Sunday, July 23, 2023


Two related medicinal bottles are found in this ‘package’. STAR REMEDY NO. 1, and STAR REMEDY NO. 2. Although heavily advertised throughout the west for about one year, from August 1877 to August 1878, both bottles are relatively rare.


Advertisements such as this often peppered newspapers throughout the West during the one year period. Of great interest and causing some frustration, the advertisements never reveal the proprietors of the medicines, although some note that Redington & Co. were the wholesale agents. (Virginia Evening Chronicle, Virginia City, Nevada, August 8, 1877)


Perhaps considered the least desirable of the duo is Dr VAN DYKE’S / ANTIBILIOUS CURE / * REMEDY No 1. While it is embossed with the coveted word, CURE, the bottle lacks any pictorial embossing, aside from a five point star.


The reverse of a trade card for the Star Remedies.



Undoubtedly blown at the San Francisco & Pacific Glass Works in 1877 is Dr. Van Dykes Antibilious Cure. About 6 ¼ inches in height, it is made of typical western aqua glass with applied top.


The second bottle is the coveted Star Remedy No. 2. Embossed on a large panel is the depiction of a Lake Tahoe trout, with a five point star at about the location of the fish gill.

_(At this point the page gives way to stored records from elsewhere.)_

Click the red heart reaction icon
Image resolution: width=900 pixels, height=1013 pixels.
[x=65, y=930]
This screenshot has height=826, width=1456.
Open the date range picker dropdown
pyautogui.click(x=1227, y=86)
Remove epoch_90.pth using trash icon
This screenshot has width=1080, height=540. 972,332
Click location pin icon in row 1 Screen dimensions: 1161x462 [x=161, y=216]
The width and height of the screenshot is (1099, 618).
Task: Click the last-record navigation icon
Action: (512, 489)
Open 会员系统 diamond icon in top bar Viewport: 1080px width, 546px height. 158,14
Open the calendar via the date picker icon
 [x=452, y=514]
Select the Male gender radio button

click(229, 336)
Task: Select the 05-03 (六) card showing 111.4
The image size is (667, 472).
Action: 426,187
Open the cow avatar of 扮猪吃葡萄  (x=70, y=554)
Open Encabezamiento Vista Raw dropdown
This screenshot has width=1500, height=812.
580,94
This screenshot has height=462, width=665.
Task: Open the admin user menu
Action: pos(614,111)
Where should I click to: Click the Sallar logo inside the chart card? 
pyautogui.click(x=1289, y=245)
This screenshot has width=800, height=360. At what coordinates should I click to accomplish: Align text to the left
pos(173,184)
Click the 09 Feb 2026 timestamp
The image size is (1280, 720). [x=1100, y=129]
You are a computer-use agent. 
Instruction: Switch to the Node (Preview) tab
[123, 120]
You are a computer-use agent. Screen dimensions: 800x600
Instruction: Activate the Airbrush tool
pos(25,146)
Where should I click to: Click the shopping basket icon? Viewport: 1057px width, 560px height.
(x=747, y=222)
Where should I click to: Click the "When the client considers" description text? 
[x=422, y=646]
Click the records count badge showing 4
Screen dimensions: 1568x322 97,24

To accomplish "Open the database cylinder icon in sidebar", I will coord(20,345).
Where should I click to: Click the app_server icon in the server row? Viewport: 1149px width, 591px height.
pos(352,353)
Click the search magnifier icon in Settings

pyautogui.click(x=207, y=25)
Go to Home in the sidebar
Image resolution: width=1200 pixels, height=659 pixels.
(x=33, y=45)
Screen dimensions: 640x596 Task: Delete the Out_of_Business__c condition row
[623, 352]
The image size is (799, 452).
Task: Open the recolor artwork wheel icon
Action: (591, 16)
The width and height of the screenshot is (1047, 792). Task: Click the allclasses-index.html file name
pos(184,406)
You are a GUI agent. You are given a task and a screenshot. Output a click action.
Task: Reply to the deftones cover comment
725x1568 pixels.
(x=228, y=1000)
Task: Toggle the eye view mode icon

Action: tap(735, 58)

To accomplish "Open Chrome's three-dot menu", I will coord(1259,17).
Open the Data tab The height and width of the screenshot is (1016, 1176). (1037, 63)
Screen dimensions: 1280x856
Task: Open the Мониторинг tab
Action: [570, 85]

Embossed on the side panels is, TROUT OIL LINIMENT / (STAR) REMEDY No 2.


While, in reality, the fish essence contained in these bottles could have been sourced anywhere, it was likely taken from Lake Tahoe.  At the time of production of the liniment, Tahoe fish were being harvested by the ton. Not only were commercial nets being used, long-line fishing was also practiced. Yet another devastating harvesting process was also underway. The indigenous Washoe tribe had fished Lake Tahoe for millennia and they knew how to do it well.


It was not until the new Americans came on the scene did the natives indulge in “over-fishing” induced by economic incentives from the white market hunters. With payment in the form of money and whiskey, the natives enjoyed their newly found wealth while the fishing lasted. However, the glory days were soon shortened by the lack of product.


I strongly recommend the reader look at a newspaper article on this subject of market fishing written by the recognized early ‘environmentalist’ Charles F. McGlashan, that appeared in the Sacramento Daily Union, on June 8, 1877.  It may just be a coincidence that this article was written at about the same time as the Trout Oil Liniment was being produced. And, it may also be a coincidence that sales of the liniment appears to have disappeared within a year, just as the heyday of commercial fishing in the lake came to an end. But, one has to wonder.